Returning from OE in Europe, where he saw disparate people rubbing shoulders at little local cafes, he sought to replicate that egalitarian style in 1980s New Zealand.
Despite knowing nothing about coffee, food or how to run a business, Townsend and a couple of mates threw open the doors of central Auckland cafe DKD.
They pressed into action that coffee machine he'd admired at the Italian restaurant on Victoria St, by then languishing in a garage and in need of urgent repair.
DKD attracted everyone from junkies and street preachers to richlisters and cops, but Townsend says the intensity almost drove him mad and he bowed out after a couple of years.
Following a stint as an artist, his next venture was a cafe in the Remuera branch of Kings Plant Barn.
While the early days of DKD weren't particularly lucrative, here Townsend honed the art of getting food and coffee out to the lunchtime crowds.
"It was logically realising: how do you do this, how do you serve all these people, keep the price down and make a dollar out of it?"
In the early 90s, when Sir David Levene wanted a food outlet to go in his planned Newmarket megastore, he initially considered a McDonald's but was told to open a cafe instead and shoulder-tapped Townsend.
Not only did Cafe Extreme thrive, but it was where Townsend really started learning how to make money.
He credits advice passed on by Sir David, who he describes as a genius with a deep love of business, and his business adviser Bob Stephens.
"Those old school guys are really happy to pass on their knowledge to young people and they do it for the reason of just, as I said, Mr Levene just loves business and he especially loves young people doing stuff. That's what turns him on, it's not just making another million."
Now, 18 years down the track, Stephens is still a business mentor to Townsend.
"To be honest he's become to me like a father figure ... and like that you have a relationship.
"Do we go to the pub and have a few beers? No we don't. We're always talking business basically."
About 70 per cent of business at Cafe Extreme was selling coffee and Townsend wanted it to be perfect.
"I was really strict with the coffee. I had a simple formula: superb, excellent quality, excellent service at a fair price.
"It is simple but I don't think many people achieve it. You always water it down."

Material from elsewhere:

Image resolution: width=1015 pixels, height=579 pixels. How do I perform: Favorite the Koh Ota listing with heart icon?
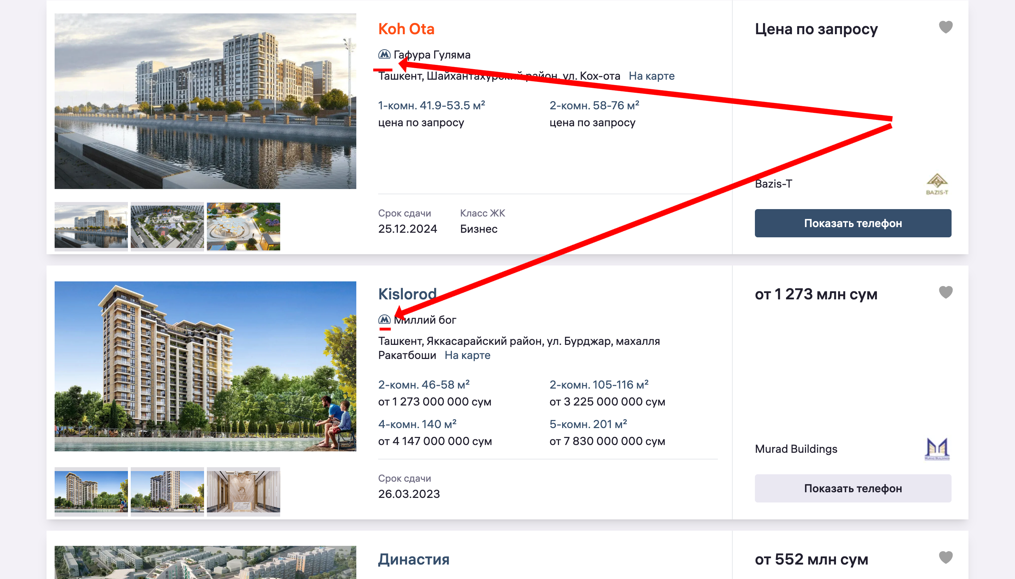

Although coffee in New Zealand had come ahead in leaps and bounds since the DKD days, Townsend says it was still too sharp, acidic and bitter.
After some time in Italy, a top German coffee roasting machine, the help of a 73-year-old German and digging three tonnes of coffee grounds into his garden, Townsend perfected his blend and began supplying Cafe Extreme with 135kg a week.
"If we'd just supplied Cafe Extreme it would have worked but that was not the idea. The idea was to become, not the biggest in New Zealand, but maybe the biggest independent."
A decade and a half later, long after parting ways with the now defunct Cafe Extreme, the plan is still the same.
Townsend has spent the past year sharpening up the business, including cutting staff, to boost growth into the supermarket and cafe markets it supplies, with a view to hitting the Australian market.
"We're sort of starting again, going right back to basics, that simple formula: do it really well, make the coffee so it tastes delicious, really look after the customer and then the business side will look after itself."
Improving on perfection doesn't include siphons, lightly roasted coffee, single origin beans or cold brew.
"I've tried some of the New Zealand cold brew and it tastes just like cough medicine if you ask me. It's bloody horrible," he says.
"I think a lot of the young guys are trying to get clever ... [the] latest move overseas, it's an American move, is to filter coffee.
"I don't like filter coffee. I like espresso with hot milk, that's what I like."
So how does Townsend take his coffee?
That'll be a cappuccino with a dusting of chocolate, thanks.